Picked up in an Independent Newspapers article, we came across something that really surprised us. Jonathan Parke Senior Lecturer at The University of Salford in the UK – Centre for Gambling Studies, has advised that Britain build casinos along the lines of which South Africa has perfected. These are not so much gambling centres as entertainment venues and hotels. People visit these venues for a wide variety of reasons, not only gambling. They house cinemas, theatres, restaurants and cafes, as well as show bars, shops, casinos and betting shops. There is entertainment for children and adults as well as conferencing, live music venues and even private zoological gardens.

This variety of entertainment has more people visiting casinos for a range of entertainment offerings to socialise and not only gamble. They may eat dinner at a restaurant, catch a show and possibly have a flutter on the tables or slots late at night. It is Parke's opinion that these types of surroundings are less of a draw-card for problem gambling than the corner and High Street betting shops found everywhere throughout the UK. Even the gaming machines in shops in the UK, with small stakes and limited payouts offer less entertainment distractions, thereby making them more tempting to keep feeding in coins in an attempt to win a jackpot.

Some time ago there were attempts to open casinos in an entertainment type complex, however this was vetoed by British Parliament. Called a "Super-Casino" it was decided to allow only one in the country, but this never really got off the ground properly. Sun International group is a very good example of one of the South African entertainment/hotel/casino complex companies, which at one time wished to expand into the UK. However obviously did not get this going, so took their investments to Nigeria and Chile instead.

Jonathan Parke is prominent in Britain in that he has been responsible for the development of the first UK education programme for industry stakeholders/counsellors in respect of problem gambling. This programme trains people in the area of social responsibility with regard to the psychology of gambling.

In expressing similar concerns to Parke – Peter Collins of the National Responsible Gambling Programme (NRGP) of SA felt that the sale of lottery tickets in shops had the same problem gambling effect to that of UK High Street betting shops.
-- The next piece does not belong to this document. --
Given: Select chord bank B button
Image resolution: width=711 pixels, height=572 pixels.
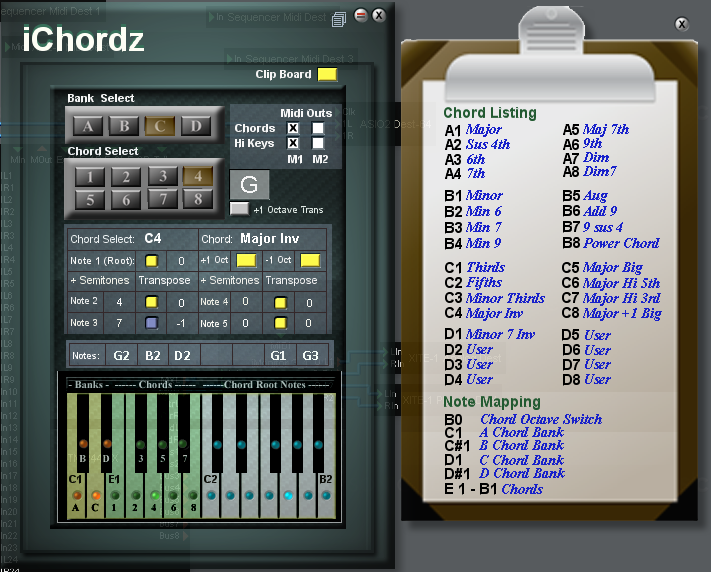Looking at the screenshot, I should tap(124, 126).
In that they were more easily accessible in an informal setting to larger numbers of people; because lottery tickets are inexpensive in comparison with an outing to a casino, and more regularly purchased by people in poorer communities, who are considered to be more vulnerable to problem gambling.

The NRGP SA is a non-profit, public-private sector organization which is funded by public grants for special projects and private voluntary donations from the South African gambling industry across the board. The NRGP also maintains that the structure of casinos in South Africa is such that it poses no larger risk in respect of problem gambling because it is a highly regulated industry. However forms of illegal gambling that are popular in this country, pose a greater risk.